> _What to work on_
Only those lines in the data below from the line containing "Given: Select the Personal tab" through the line containing "You are a computer-use agent. The", both included, should be restated word for word.

Records from a data collection:
=== Begin Enclosure ===

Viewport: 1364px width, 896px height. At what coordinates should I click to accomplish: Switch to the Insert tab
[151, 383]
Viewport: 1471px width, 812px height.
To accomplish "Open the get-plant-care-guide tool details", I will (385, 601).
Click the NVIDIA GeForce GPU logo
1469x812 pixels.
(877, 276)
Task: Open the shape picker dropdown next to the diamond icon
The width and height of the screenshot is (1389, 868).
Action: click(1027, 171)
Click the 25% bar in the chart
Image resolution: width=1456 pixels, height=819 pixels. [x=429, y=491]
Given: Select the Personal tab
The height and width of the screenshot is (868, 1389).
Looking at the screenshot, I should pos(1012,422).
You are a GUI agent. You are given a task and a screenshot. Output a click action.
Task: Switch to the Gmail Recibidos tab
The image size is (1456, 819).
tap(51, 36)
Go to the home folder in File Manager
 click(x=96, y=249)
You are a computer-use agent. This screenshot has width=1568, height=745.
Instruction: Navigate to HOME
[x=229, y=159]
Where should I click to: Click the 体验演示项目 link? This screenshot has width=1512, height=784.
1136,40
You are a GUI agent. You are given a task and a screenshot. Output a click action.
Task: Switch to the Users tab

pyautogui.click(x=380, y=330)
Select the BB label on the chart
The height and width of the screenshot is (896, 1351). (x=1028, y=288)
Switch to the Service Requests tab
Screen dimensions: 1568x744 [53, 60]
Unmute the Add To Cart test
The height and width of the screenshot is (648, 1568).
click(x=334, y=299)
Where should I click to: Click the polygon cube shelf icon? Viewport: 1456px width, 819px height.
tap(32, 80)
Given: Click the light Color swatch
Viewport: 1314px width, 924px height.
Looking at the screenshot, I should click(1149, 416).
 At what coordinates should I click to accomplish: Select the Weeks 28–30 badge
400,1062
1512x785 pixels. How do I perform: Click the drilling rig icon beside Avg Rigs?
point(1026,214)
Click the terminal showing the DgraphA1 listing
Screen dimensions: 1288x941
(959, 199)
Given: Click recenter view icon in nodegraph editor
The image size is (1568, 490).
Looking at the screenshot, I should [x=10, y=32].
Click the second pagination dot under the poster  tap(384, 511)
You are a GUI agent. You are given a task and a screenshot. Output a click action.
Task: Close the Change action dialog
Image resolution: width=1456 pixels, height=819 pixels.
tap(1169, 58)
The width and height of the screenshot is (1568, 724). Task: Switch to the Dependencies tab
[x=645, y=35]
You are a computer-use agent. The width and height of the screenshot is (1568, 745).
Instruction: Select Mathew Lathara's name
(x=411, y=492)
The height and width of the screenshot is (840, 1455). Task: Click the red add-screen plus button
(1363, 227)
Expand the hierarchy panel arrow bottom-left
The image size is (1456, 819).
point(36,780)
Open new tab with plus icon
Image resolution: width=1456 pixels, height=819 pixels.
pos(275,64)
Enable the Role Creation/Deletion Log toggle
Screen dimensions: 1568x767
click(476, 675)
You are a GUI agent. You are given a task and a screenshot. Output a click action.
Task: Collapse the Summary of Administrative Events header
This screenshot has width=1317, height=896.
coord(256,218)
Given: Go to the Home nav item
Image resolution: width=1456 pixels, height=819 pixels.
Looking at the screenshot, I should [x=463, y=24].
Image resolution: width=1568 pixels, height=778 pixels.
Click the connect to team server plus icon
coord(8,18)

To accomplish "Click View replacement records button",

=== End Enclosure ===

> _Response area_
Given: Select the Personal tab
The height and width of the screenshot is (868, 1389).
Looking at the screenshot, I should pos(1012,422).
You are a GUI agent. You are given a task and a screenshot. Output a click action.
Task: Switch to the Gmail Recibidos tab
The image size is (1456, 819).
tap(51, 36)
Go to the home folder in File Manager
 click(x=96, y=249)
You are a computer-use agent. This screenshot has width=1568, height=745.
Instruction: Navigate to HOME
[x=229, y=159]
Where should I click to: Click the 体验演示项目 link? This screenshot has width=1512, height=784.
1136,40
You are a GUI agent. You are given a task and a screenshot. Output a click action.
Task: Switch to the Users tab

pyautogui.click(x=380, y=330)
Select the BB label on the chart
The height and width of the screenshot is (896, 1351). (x=1028, y=288)
Switch to the Service Requests tab
Screen dimensions: 1568x744 [53, 60]
Unmute the Add To Cart test
The height and width of the screenshot is (648, 1568).
click(x=334, y=299)
Where should I click to: Click the polygon cube shelf icon? Viewport: 1456px width, 819px height.
tap(32, 80)
Given: Click the light Color swatch
Viewport: 1314px width, 924px height.
Looking at the screenshot, I should click(1149, 416).
 At what coordinates should I click to accomplish: Select the Weeks 28–30 badge
400,1062
1512x785 pixels. How do I perform: Click the drilling rig icon beside Avg Rigs?
point(1026,214)
Click the terminal showing the DgraphA1 listing
Screen dimensions: 1288x941
(959, 199)
Given: Click recenter view icon in nodegraph editor
The image size is (1568, 490).
Looking at the screenshot, I should [x=10, y=32].
Click the second pagination dot under the poster  tap(384, 511)
You are a GUI agent. You are given a task and a screenshot. Output a click action.
Task: Close the Change action dialog
Image resolution: width=1456 pixels, height=819 pixels.
tap(1169, 58)
The width and height of the screenshot is (1568, 724). Task: Switch to the Dependencies tab
[x=645, y=35]
You are a computer-use agent. The width and height of the screenshot is (1568, 745).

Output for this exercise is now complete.